“Circolazione” di un veicolo: la definizione del concetto da parte della Cassazione
Con sentenza n. 24622/2015 è richiesto alla Suprema Corte di definire il concetto di “circolazione” rispetto all’ambito di applicazione della Legge n. 990/1969 ed in particolare se la manovra d’un braccio meccanico montato su un autocarro rientri o meno nel concetto di circolazione.
Nel caso in esame un autocarro sul quale era montato un braccio meccanico, durante i lavori di costruzione di un immobile ed all’interno dei relativo cantiere, urtava i soprastanti cavi dell’alta tensione, causando la morte per folgorazione di un operaio.
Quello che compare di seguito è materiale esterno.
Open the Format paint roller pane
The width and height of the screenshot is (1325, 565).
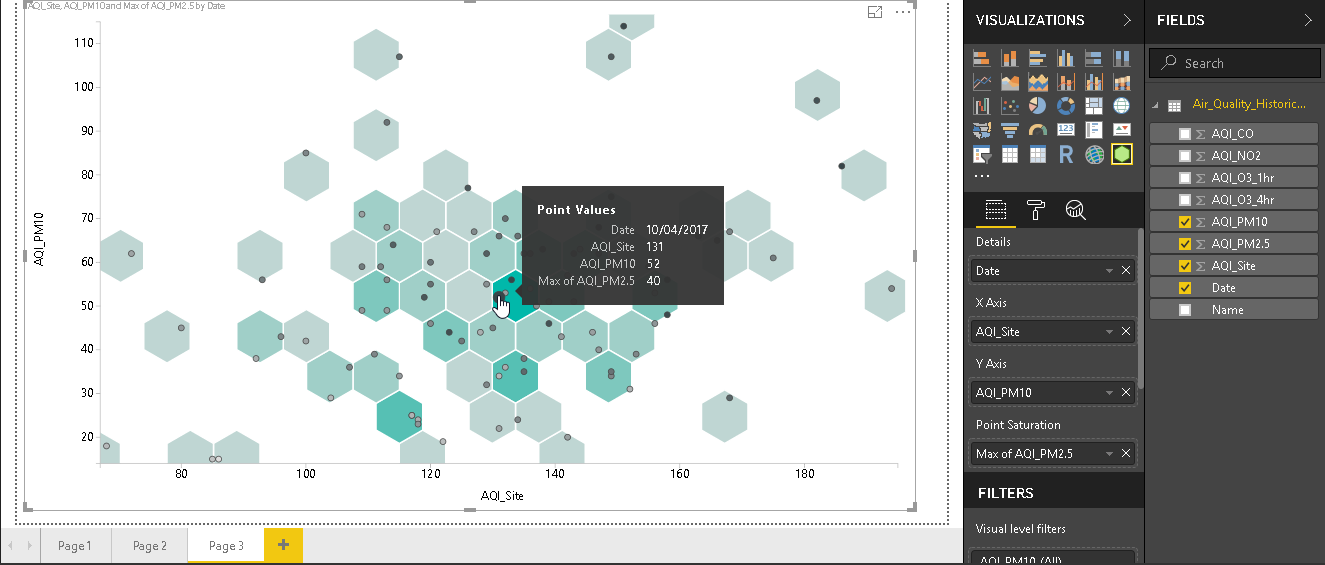click(1036, 209)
Più nel dettaglio la Corte si trova a dover precisare se sia possibile o meno esperire azione diretta nei confronti della compagnia assicuratrice e di conseguenza l’applicabilità delle norme di cui alla Legge 24.12.1969 n. 990.
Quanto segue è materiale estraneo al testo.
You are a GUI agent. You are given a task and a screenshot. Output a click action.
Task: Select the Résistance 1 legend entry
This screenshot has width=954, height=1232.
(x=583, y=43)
La Suprema Corte ricorda che la questione è stata già decisa dalle Sezioni Unite (Cass. SS.UU. n. 8620 del 29/04/2015) così affermando: “il concetto di circolazione stradale di cui all’art. 2054 cod. civ. include anche la posizione di arresto del veicolo e ciò in relazione sia all’ingombro da esso determinato sugli spazi addetti alla circolazione, sia alle operazioni propedeutiche alla partenza o connesse alla fermata, sia, ancora, rispetto a tutte le operazioni che il veicolo è destinato a compiere e per il quale può circolare sulle strade. Ne consegue che per l’operatività della garanzia per R.C.A. è necessario che il veicolo, nel suo trovarsi sulla strada di uso pubblico o sull’area ad essa parificata, mantenga le caratteristiche che lo rendano tale in termini concettuali e, quindi, in relazione alle sue funzionalità non solo sotto il profilo logico ma anche delle eventuali previsioni normative, risultando invece indifferente l’uso che in concreto se ne faccia, sempreché esso rientri nelle caratteristiche del veicolo medesimo
Secondo Gli Ermellini tale principio è valido anche quando il danno è provocato da un braccio meccanico che è parte del veicolo assicurato in quanto dal punto di vista giuridico non può distinguersi tra movimento dell’intera massa dei veicolo e movimento d’una sua parte.
Conseguentemente i danneggiati avevano diretto di promuovere aziona diretta contro la compagnia.